#### EXERCISE REQUIREMENTS:
Rewrite the material from the line containing "Viewport: 1512px width, 806px" through the end, replacing "magnifier" with "magnifying glass" and changing nothing else. Leave the pictures out.

--- Begin THE INPUT ---

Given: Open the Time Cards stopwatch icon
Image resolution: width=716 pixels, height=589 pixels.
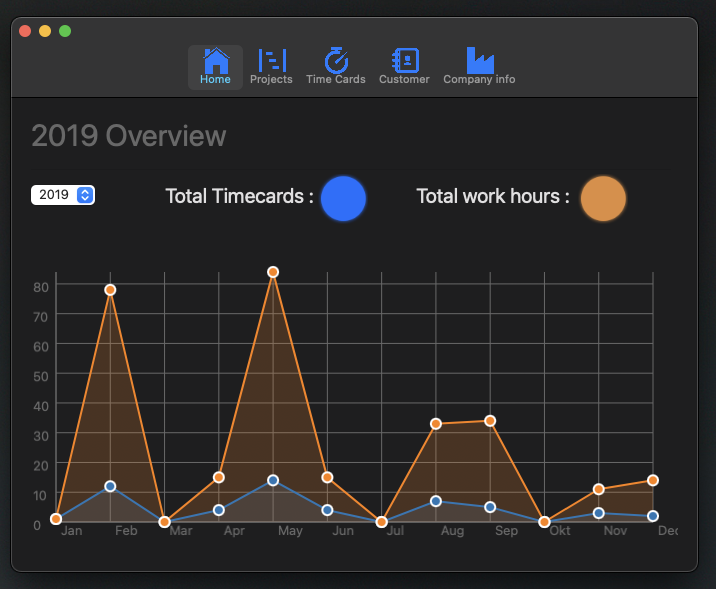Looking at the screenshot, I should tap(336, 61).
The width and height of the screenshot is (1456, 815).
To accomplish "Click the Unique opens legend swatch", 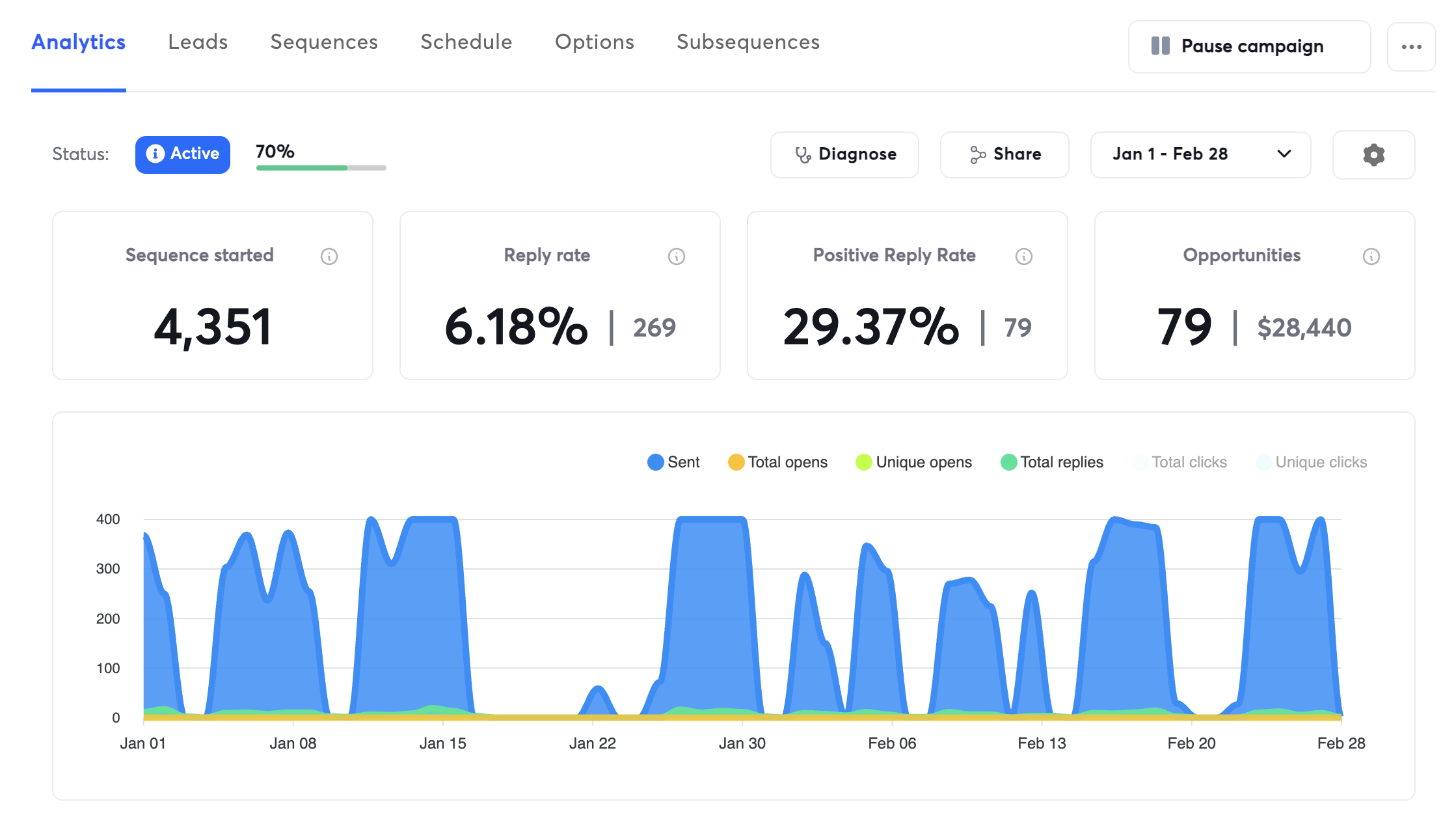I will [864, 462].
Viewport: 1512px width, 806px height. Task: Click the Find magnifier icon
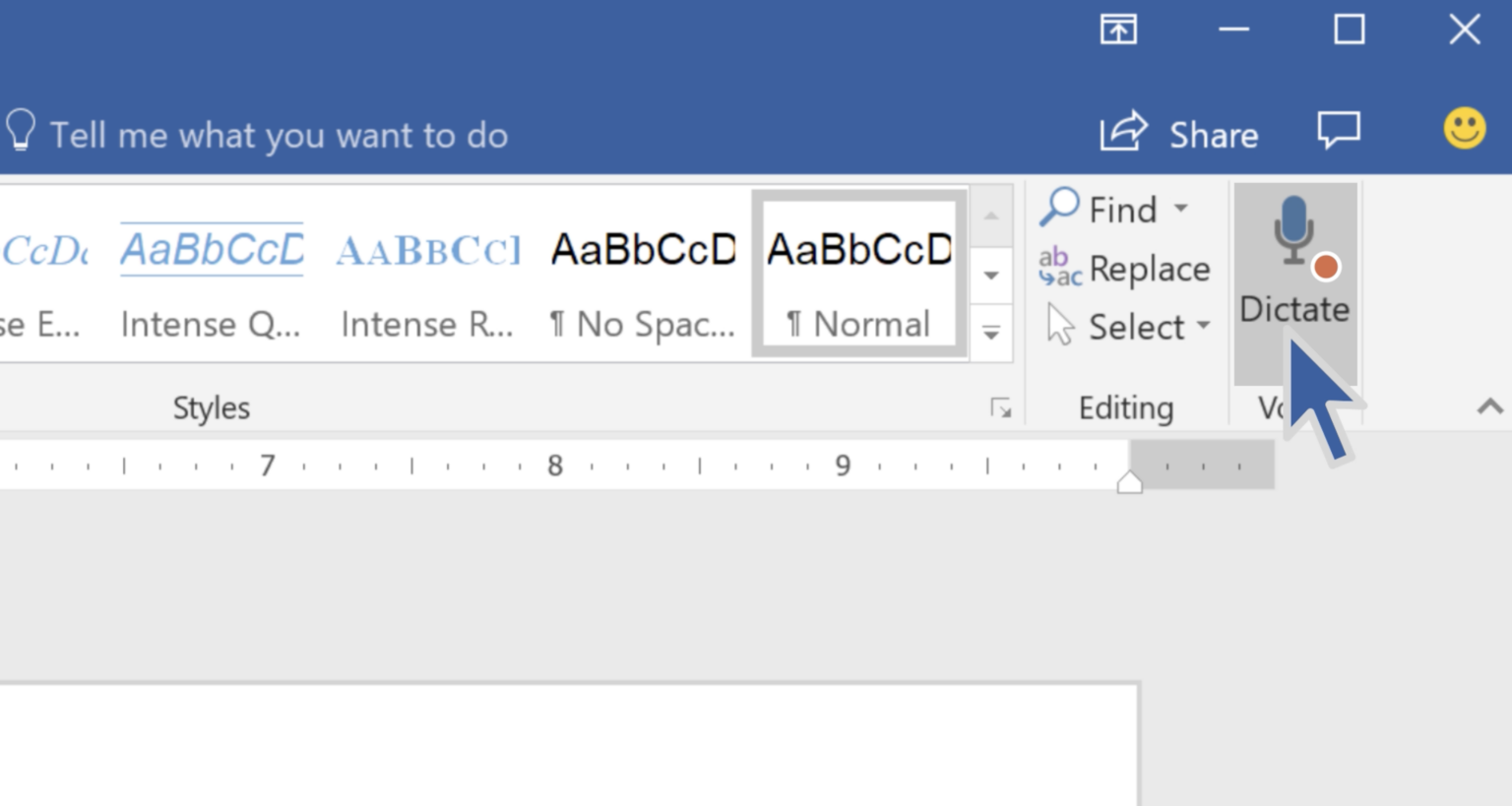[1059, 208]
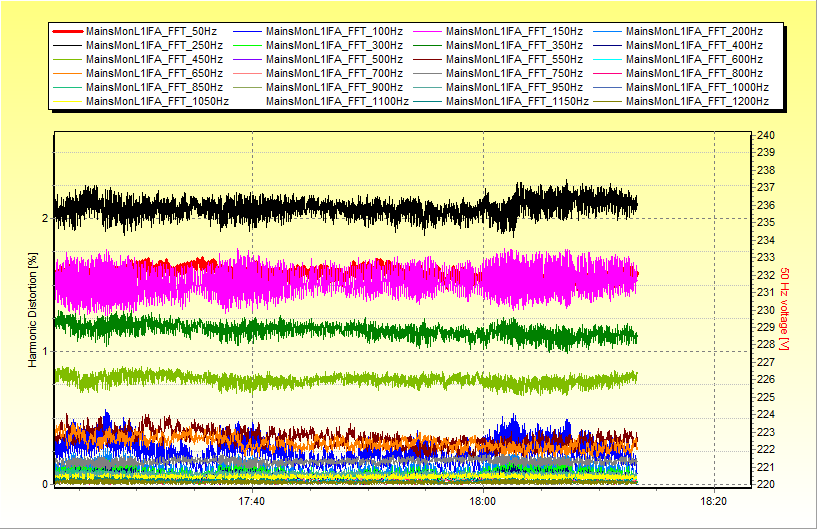Choose the MainsMonL1IFA_FFT_1050Hz legend item
This screenshot has width=817, height=529.
pos(149,101)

--- End THE INPUT ---

#### ANSWER:
Viewport: 1512px width, 806px height. Task: Click the Find magnifying glass icon
[1059, 208]
Choose the MainsMonL1IFA_FFT_1050Hz legend item
This screenshot has width=817, height=529.
pos(149,101)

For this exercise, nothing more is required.